For cellulase activity, plates were stained with 0.1% Congo red for 15 min. After distaining (1 M NaCl for 15 min), positive results are indicated by the formation of yellowish zones around colonies. Protease production was indicated in the corresponding plates by a clear zone around the colonies after 4 days of incubation at 28 °C. For chitinolytic activity, colloidal chitin was prepared from crab shells (Sigma–Aldrich) according to Skujins et al. (1965). Chitin agar plates containing 1 g colloidal chitin, 0.1% K2HPO4, 0.05% MgSO47H2O, and 1.5% agar, and 2% phenol red, were inoculated with aliquots of bacterial suspensions and incubated at 30 °C for 7 days. Clear zones around inoculants’ spots indicate the presence of chitinase (Goswami et al. 2014).

Vachellia growth promotion by selected endophytes

Seed germination, seedlings inoculation, and growth conditions

For plants inoculation experiment, 8 strains were selected. Seven strains having at least one or more of the main four PGP activities: auxin and siderophores production, phosphate and potassium solubilization. The last strain was selected based on its stress tolerance (PEG and NaCl tolerance, and exopolysaccharides production).

The growing system adopted is constituted by seedling tanks with 45 alveoli.
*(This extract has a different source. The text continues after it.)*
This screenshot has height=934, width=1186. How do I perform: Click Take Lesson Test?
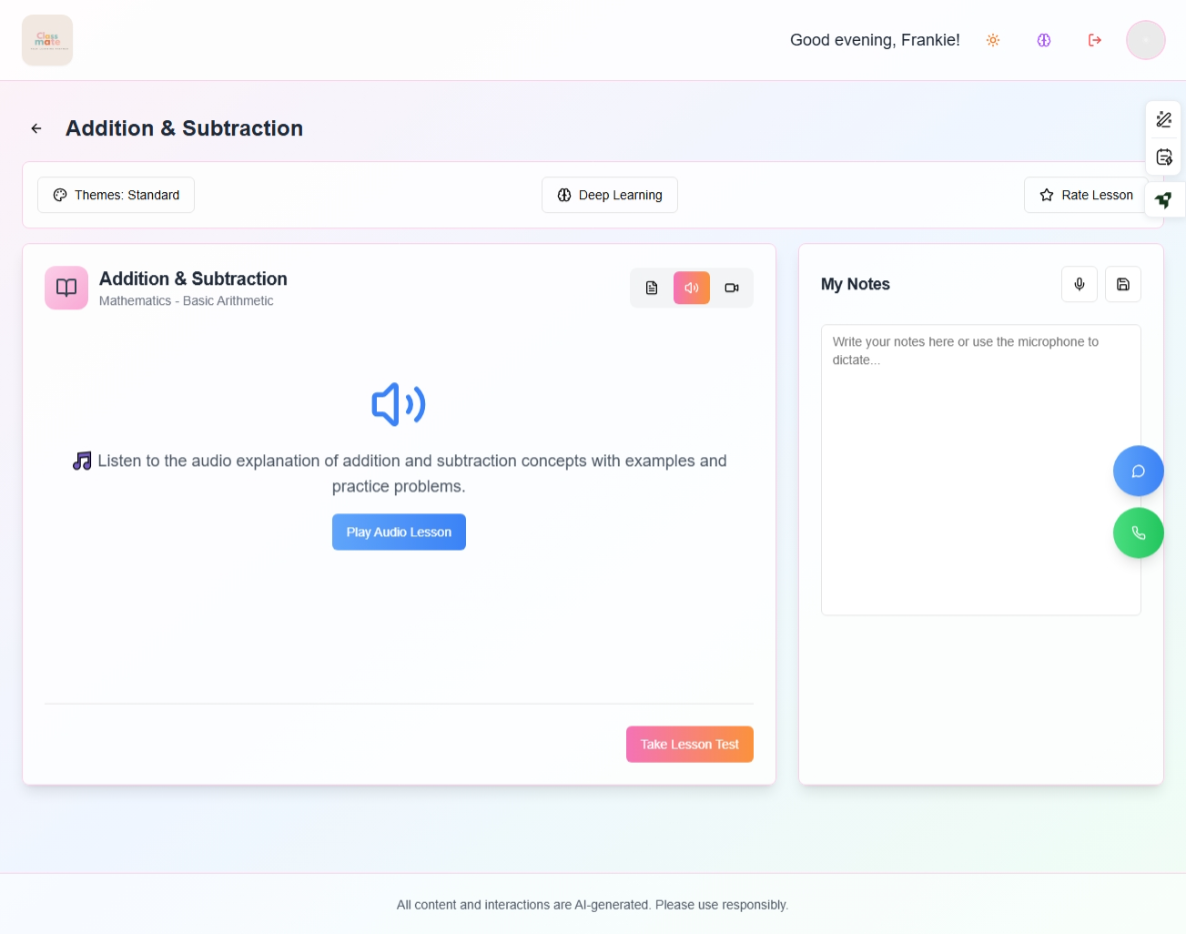[x=689, y=744]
Each alveolus is filled with a mixture of autoclaved sand and vermiculite (2 V/1 V). V. t. subsp. raddiana seeds were prepared as described previously. Germinated seeds were transferred to alveoli and immediately inoculated at the rate of 109 cells seed−1 with 1 ml of bacterial inoculants that were previously grown for 48 h in a nutrient broth medium. A booster inoculation at the same rate was performed one week later while non-inoculated seedlings received the same volume of sterilized distilled water. Nine plants were provided for each treatment. They were watered once or twice a week with the nutritive solution of Hoagland and Arnon (1950). Plants were grown in a greenhouse for 6 months (April–October) under natural light (13.1–11.3 h daylight) and temperatures ranging between 12 and 15 °C (Tmin) and 21–24 °C (Tmax).

Plant harvest and measured parameters

At the end of the growing period, six plants per treatment were harvested for growth parameters measurements. Plants were carefully uprooted and roots were washed gently with tap water to remove the soil. Different parameters were measured: RDW: root dry weight (g plant−1), SDW: shoot dry weight (g plant−1), SL: average shoot length (cm), and RL: average root length (cm).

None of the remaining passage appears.